Posted by Daniel Hölbling on November 5, 2008

In Part1 of this series I have showed you how to create a very simple mock object by hand. In this post I will show you how to use RhinoMocks to create the mock and how to verify this. This post is intended as basic advice, and won’t cover any advanced RhinoMocks topics, just the basic setup/replay/verify steps.

When working with almost any mock framework there are 3 things: Setup, expectation recording and verifying that the expectations where met.
That means, first you tell the mock object what calls to expect. Then you let the method under test do it’s magic and afterwards you let the mock verify that all expected calls where made.
You can get very precise on what to expect and how to expect it, but that will be covered in the next part of this series.

The hand-made mock from Part1 would translate to a test like this when using RhinoMocks:

[Test]
public void ServiceWatcherNotifiesUser()
{
    var repository = new MockRepository();
    var notifier = repository.StrictMock<IErrorNotifier>();

    notifier.NotifyOfServiceDown();

    repository.ReplayAll();

    var watcher = new HttpServiceWatcher(notifier);     watcher.ObserveService();

    repository.VerifyAll(); }

The main things here:
We start the repository and then request a IErrorNotifier object from it.

var repository = new MockRepository();
var notifier = repository.StrictMock<IErrorNotifier>();

The mock object (notifier) is in record mode now, all calls we do to the object aren’t actually executed but will be expected afterwards.
So if we want NotifyOfServiceDown to be called once we simply call it while in record mode:

notifier.NotifyOfServiceDown();

After having set up all expectations in record mode, we tell the Mockrepository to go to replay mode:

repository.ReplayAll();

The mock object still doesn’t do anything. But it expects what we setup in replay. If the watcher calls methods that weren’t specified in replay mode the mock will throw exceptions at us.
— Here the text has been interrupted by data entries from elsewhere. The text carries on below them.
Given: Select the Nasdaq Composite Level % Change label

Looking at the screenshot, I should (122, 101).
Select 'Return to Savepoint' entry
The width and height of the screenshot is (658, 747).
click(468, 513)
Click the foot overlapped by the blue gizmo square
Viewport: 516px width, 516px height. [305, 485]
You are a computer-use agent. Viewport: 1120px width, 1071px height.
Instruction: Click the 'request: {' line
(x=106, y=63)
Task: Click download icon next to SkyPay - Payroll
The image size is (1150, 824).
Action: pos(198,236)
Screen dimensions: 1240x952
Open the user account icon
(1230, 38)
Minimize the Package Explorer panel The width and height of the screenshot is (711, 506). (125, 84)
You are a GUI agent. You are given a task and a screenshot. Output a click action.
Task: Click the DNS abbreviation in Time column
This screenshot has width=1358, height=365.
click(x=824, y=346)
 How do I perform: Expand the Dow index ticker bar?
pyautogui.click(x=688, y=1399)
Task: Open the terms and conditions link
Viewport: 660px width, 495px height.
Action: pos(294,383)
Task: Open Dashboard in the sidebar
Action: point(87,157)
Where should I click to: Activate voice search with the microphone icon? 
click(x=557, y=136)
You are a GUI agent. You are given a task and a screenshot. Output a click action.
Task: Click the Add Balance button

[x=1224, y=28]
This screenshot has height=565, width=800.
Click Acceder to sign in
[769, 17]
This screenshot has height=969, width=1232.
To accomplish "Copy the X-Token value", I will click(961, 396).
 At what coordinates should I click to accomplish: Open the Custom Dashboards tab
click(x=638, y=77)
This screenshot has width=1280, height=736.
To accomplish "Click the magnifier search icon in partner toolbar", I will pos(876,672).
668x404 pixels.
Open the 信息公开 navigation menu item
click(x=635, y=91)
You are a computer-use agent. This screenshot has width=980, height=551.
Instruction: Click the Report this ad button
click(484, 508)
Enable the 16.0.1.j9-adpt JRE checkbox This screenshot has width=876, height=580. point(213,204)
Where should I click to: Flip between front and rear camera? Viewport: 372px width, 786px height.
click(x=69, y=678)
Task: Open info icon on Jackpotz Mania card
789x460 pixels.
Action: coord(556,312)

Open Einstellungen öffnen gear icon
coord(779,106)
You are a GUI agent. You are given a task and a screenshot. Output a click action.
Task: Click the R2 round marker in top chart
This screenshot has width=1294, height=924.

Now we construct the object under test:

var watcher = new HttpServiceWatcher(notifier);

And note that we pass the mock object instead of an actual implementation of IErrorNotifier.
Now we call the method under test just as we would normally:

watcher.ObserveService();

That leaves us with only one step left, we tell the repository to verify all mocks that where created and it will throw Exceptions if mocks didn’t get called or did get called too often.

repository.VerifyAll();

Although this is just a very basic example of how to use RhinoMocks, you are able to see the benefits from this. You could write the HttpServiceWatcher class without having to write any concrete IErrorNotifier implementations. You can just concentrate on the HttpServiceWatcher instead of worrying how the underlying Service is going to work.

In the next part I’ll be covering how to make some fancier things with RhinoMocks like returning values and verifying that passed parameters meet certain criteria.

The source code is available through my SVN repository:

svn checkout https://office.pixelpoint.at:8443/svn/tigraine/UnitTesting/trunk UnitTesting –username guest

Notice that all dependencies are also in the svn, so you don’t need to get RhinoMocks or nUnit yourself.